◆ **Provided data**
-*-*-

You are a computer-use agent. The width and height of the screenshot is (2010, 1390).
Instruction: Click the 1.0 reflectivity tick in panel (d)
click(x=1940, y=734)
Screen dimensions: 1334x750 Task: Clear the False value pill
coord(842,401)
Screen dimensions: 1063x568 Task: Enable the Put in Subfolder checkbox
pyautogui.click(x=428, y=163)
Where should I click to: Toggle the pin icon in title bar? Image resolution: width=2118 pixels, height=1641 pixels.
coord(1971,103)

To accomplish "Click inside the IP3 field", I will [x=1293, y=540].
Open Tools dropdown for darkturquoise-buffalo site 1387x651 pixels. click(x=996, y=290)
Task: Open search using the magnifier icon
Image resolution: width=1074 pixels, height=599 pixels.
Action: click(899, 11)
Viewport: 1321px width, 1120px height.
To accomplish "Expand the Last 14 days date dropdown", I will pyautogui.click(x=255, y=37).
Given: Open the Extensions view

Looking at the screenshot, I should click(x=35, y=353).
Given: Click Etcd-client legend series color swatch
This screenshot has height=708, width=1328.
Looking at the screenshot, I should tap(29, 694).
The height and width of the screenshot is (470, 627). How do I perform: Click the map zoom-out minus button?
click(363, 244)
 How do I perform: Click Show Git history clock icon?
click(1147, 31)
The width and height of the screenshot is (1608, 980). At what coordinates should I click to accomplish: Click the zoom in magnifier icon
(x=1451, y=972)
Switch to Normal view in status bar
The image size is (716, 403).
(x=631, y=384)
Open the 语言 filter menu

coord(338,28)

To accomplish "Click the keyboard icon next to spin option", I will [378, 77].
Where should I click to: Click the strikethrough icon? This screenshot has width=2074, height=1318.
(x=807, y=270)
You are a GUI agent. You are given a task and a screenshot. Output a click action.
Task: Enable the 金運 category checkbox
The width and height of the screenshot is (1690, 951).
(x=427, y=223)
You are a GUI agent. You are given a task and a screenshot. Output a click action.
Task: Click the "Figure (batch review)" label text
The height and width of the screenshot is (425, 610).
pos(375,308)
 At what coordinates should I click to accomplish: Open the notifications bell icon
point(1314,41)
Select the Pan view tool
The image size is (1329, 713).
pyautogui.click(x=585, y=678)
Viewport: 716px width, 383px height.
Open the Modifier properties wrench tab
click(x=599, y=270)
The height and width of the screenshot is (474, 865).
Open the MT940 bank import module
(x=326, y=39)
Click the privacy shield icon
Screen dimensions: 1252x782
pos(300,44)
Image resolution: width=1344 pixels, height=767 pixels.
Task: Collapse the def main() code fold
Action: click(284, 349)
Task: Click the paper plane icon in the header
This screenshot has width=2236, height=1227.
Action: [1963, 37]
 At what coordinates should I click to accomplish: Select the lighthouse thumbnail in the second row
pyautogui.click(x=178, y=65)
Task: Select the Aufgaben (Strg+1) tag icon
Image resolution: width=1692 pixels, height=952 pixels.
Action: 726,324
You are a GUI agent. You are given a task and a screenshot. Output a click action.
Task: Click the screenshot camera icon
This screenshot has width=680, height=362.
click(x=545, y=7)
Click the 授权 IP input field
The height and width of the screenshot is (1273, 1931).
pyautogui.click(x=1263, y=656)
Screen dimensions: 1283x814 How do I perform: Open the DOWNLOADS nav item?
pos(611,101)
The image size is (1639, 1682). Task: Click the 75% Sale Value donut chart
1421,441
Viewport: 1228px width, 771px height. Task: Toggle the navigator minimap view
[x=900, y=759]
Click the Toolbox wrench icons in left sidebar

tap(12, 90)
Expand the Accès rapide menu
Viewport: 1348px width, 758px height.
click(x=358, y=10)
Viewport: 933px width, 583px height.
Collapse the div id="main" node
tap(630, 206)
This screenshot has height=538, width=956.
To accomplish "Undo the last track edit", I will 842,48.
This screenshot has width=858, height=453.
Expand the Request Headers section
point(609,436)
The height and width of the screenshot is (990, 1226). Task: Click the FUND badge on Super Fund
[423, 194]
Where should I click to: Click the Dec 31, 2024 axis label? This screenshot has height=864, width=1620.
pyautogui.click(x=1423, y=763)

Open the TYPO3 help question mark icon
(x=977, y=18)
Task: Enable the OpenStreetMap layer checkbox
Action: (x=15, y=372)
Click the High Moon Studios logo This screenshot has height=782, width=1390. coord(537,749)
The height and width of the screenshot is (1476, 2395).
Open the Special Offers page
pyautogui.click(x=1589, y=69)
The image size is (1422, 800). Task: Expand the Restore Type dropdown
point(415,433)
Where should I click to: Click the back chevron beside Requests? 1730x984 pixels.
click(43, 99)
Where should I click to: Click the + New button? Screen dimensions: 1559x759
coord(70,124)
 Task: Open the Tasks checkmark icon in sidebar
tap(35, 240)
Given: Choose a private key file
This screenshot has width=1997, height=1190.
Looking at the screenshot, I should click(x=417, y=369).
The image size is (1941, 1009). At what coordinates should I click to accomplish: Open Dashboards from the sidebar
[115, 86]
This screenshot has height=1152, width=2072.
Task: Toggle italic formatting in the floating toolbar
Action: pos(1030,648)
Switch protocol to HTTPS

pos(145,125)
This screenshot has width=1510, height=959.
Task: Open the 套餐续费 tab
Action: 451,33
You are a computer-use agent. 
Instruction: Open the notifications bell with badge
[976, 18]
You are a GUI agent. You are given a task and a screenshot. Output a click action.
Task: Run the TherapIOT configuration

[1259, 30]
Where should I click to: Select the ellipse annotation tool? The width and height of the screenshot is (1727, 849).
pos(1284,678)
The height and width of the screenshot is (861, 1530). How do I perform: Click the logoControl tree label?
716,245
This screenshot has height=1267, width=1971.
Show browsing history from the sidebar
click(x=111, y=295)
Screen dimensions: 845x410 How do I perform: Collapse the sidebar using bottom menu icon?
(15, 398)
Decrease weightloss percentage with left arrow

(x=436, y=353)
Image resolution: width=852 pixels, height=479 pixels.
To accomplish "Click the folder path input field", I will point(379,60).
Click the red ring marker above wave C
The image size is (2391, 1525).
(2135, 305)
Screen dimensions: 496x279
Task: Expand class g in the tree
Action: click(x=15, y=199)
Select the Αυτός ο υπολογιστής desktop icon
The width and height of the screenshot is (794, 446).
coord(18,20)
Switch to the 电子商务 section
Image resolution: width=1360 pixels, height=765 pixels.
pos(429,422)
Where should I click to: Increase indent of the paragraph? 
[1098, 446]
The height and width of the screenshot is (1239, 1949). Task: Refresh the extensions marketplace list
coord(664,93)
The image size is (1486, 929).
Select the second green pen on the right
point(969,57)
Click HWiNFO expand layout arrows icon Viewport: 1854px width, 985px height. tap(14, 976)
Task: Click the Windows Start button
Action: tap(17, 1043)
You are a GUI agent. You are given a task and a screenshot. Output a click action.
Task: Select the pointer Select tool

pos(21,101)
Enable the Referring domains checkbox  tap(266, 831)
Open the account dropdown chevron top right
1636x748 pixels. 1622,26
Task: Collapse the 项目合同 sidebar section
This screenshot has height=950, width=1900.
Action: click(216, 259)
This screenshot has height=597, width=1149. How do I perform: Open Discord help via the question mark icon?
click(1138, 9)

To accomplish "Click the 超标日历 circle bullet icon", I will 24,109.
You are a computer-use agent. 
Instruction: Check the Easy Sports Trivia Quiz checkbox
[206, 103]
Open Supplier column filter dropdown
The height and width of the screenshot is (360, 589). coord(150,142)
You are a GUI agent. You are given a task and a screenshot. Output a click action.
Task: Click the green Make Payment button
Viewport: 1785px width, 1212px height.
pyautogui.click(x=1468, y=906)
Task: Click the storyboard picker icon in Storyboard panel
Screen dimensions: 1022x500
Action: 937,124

-*-*-

Without altering a single word, set down all the entries again.

You are a computer-use agent. The width and height of the screenshot is (2010, 1390).
Instruction: Click the 1.0 reflectivity tick in panel (d)
click(x=1940, y=734)
Screen dimensions: 1334x750 Task: Clear the False value pill
coord(842,401)
Screen dimensions: 1063x568 Task: Enable the Put in Subfolder checkbox
pyautogui.click(x=428, y=163)
Where should I click to: Toggle the pin icon in title bar? Image resolution: width=2118 pixels, height=1641 pixels.
coord(1971,103)

To accomplish "Click inside the IP3 field", I will [x=1293, y=540].
Open Tools dropdown for darkturquoise-buffalo site 1387x651 pixels. click(x=996, y=290)
Task: Open search using the magnifier icon
Image resolution: width=1074 pixels, height=599 pixels.
Action: click(899, 11)
Viewport: 1321px width, 1120px height.
To accomplish "Expand the Last 14 days date dropdown", I will pyautogui.click(x=255, y=37).
Given: Open the Extensions view

Looking at the screenshot, I should click(x=35, y=353).
Given: Click Etcd-client legend series color swatch
This screenshot has height=708, width=1328.
Looking at the screenshot, I should tap(29, 694).
The height and width of the screenshot is (470, 627). How do I perform: Click the map zoom-out minus button?
click(363, 244)
 How do I perform: Click Show Git history clock icon?
click(1147, 31)
The width and height of the screenshot is (1608, 980). At what coordinates should I click to accomplish: Click the zoom in magnifier icon
(x=1451, y=972)
Switch to Normal view in status bar
The image size is (716, 403).
(x=631, y=384)
Open the 语言 filter menu

coord(338,28)

To accomplish "Click the keyboard icon next to spin option", I will [378, 77].
Where should I click to: Click the strikethrough icon? This screenshot has width=2074, height=1318.
(x=807, y=270)
You are a GUI agent. You are given a task and a screenshot. Output a click action.
Task: Enable the 金運 category checkbox
The width and height of the screenshot is (1690, 951).
(x=427, y=223)
You are a GUI agent. You are given a task and a screenshot. Output a click action.
Task: Click the "Figure (batch review)" label text
The height and width of the screenshot is (425, 610).
pos(375,308)
 At what coordinates should I click to accomplish: Open the notifications bell icon
point(1314,41)
Select the Pan view tool
The image size is (1329, 713).
pyautogui.click(x=585, y=678)
Viewport: 716px width, 383px height.
Open the Modifier properties wrench tab
click(x=599, y=270)
The height and width of the screenshot is (474, 865).
Open the MT940 bank import module
(x=326, y=39)
Click the privacy shield icon
Screen dimensions: 1252x782
pos(300,44)
Image resolution: width=1344 pixels, height=767 pixels.
Task: Collapse the def main() code fold
Action: click(284, 349)
Task: Click the paper plane icon in the header
This screenshot has width=2236, height=1227.
Action: [1963, 37]
 At what coordinates should I click to accomplish: Select the lighthouse thumbnail in the second row
pyautogui.click(x=178, y=65)
Task: Select the Aufgaben (Strg+1) tag icon
Image resolution: width=1692 pixels, height=952 pixels.
Action: 726,324
You are a GUI agent. You are given a task and a screenshot. Output a click action.
Task: Click the screenshot camera icon
This screenshot has width=680, height=362.
click(x=545, y=7)
Click the 授权 IP input field
The height and width of the screenshot is (1273, 1931).
pyautogui.click(x=1263, y=656)
Screen dimensions: 1283x814 How do I perform: Open the DOWNLOADS nav item?
pos(611,101)
The image size is (1639, 1682). Task: Click the 75% Sale Value donut chart
1421,441
Viewport: 1228px width, 771px height. Task: Toggle the navigator minimap view
[x=900, y=759]
Click the Toolbox wrench icons in left sidebar

tap(12, 90)
Expand the Accès rapide menu
Viewport: 1348px width, 758px height.
click(x=358, y=10)
Viewport: 933px width, 583px height.
Collapse the div id="main" node
tap(630, 206)
This screenshot has height=538, width=956.
To accomplish "Undo the last track edit", I will 842,48.
This screenshot has width=858, height=453.
Expand the Request Headers section
point(609,436)
The height and width of the screenshot is (990, 1226). Task: Click the FUND badge on Super Fund
[423, 194]
Where should I click to: Click the Dec 31, 2024 axis label? This screenshot has height=864, width=1620.
pyautogui.click(x=1423, y=763)

Open the TYPO3 help question mark icon
(x=977, y=18)
Task: Enable the OpenStreetMap layer checkbox
Action: (x=15, y=372)
Click the High Moon Studios logo This screenshot has height=782, width=1390. coord(537,749)
The height and width of the screenshot is (1476, 2395).
Open the Special Offers page
pyautogui.click(x=1589, y=69)
The image size is (1422, 800). Task: Expand the Restore Type dropdown
point(415,433)
Where should I click to: Click the back chevron beside Requests? 1730x984 pixels.
click(43, 99)
Where should I click to: Click the + New button? Screen dimensions: 1559x759
coord(70,124)
 Task: Open the Tasks checkmark icon in sidebar
tap(35, 240)
Given: Choose a private key file
This screenshot has width=1997, height=1190.
Looking at the screenshot, I should click(x=417, y=369).
The image size is (1941, 1009). At what coordinates should I click to accomplish: Open Dashboards from the sidebar
[115, 86]
This screenshot has height=1152, width=2072.
Task: Toggle italic formatting in the floating toolbar
Action: pos(1030,648)
Switch protocol to HTTPS

pos(145,125)
This screenshot has width=1510, height=959.
Task: Open the 套餐续费 tab
Action: 451,33
You are a computer-use agent. 
Instruction: Open the notifications bell with badge
[976, 18]
You are a GUI agent. You are given a task and a screenshot. Output a click action.
Task: Run the TherapIOT configuration

[1259, 30]
Where should I click to: Select the ellipse annotation tool? The width and height of the screenshot is (1727, 849).
pos(1284,678)
The height and width of the screenshot is (861, 1530). How do I perform: Click the logoControl tree label?
716,245
This screenshot has height=1267, width=1971.
Show browsing history from the sidebar
click(x=111, y=295)
Screen dimensions: 845x410 How do I perform: Collapse the sidebar using bottom menu icon?
(15, 398)
Decrease weightloss percentage with left arrow

(x=436, y=353)
Image resolution: width=852 pixels, height=479 pixels.
To accomplish "Click the folder path input field", I will point(379,60).
Click the red ring marker above wave C
The image size is (2391, 1525).
(2135, 305)
Screen dimensions: 496x279
Task: Expand class g in the tree
Action: click(x=15, y=199)
Select the Αυτός ο υπολογιστής desktop icon
The width and height of the screenshot is (794, 446).
coord(18,20)
Switch to the 电子商务 section
Image resolution: width=1360 pixels, height=765 pixels.
pos(429,422)
Where should I click to: Increase indent of the paragraph? 
[1098, 446]
The height and width of the screenshot is (1239, 1949). Task: Refresh the extensions marketplace list
coord(664,93)
The image size is (1486, 929).
Select the second green pen on the right
point(969,57)
Click HWiNFO expand layout arrows icon Viewport: 1854px width, 985px height. tap(14, 976)
Task: Click the Windows Start button
Action: tap(17, 1043)
You are a GUI agent. You are given a task and a screenshot. Output a click action.
Task: Select the pointer Select tool

pos(21,101)
Enable the Referring domains checkbox  tap(266, 831)
Open the account dropdown chevron top right
1636x748 pixels. 1622,26
Task: Collapse the 项目合同 sidebar section
This screenshot has height=950, width=1900.
Action: click(216, 259)
This screenshot has height=597, width=1149. How do I perform: Open Discord help via the question mark icon?
click(1138, 9)

To accomplish "Click the 超标日历 circle bullet icon", I will 24,109.
You are a computer-use agent. 
Instruction: Check the Easy Sports Trivia Quiz checkbox
[206, 103]
Open Supplier column filter dropdown
The height and width of the screenshot is (360, 589). coord(150,142)
You are a GUI agent. You are given a task and a screenshot. Output a click action.
Task: Click the green Make Payment button
Viewport: 1785px width, 1212px height.
pyautogui.click(x=1468, y=906)
Task: Click the storyboard picker icon in Storyboard panel
Screen dimensions: 1022x500
Action: 937,124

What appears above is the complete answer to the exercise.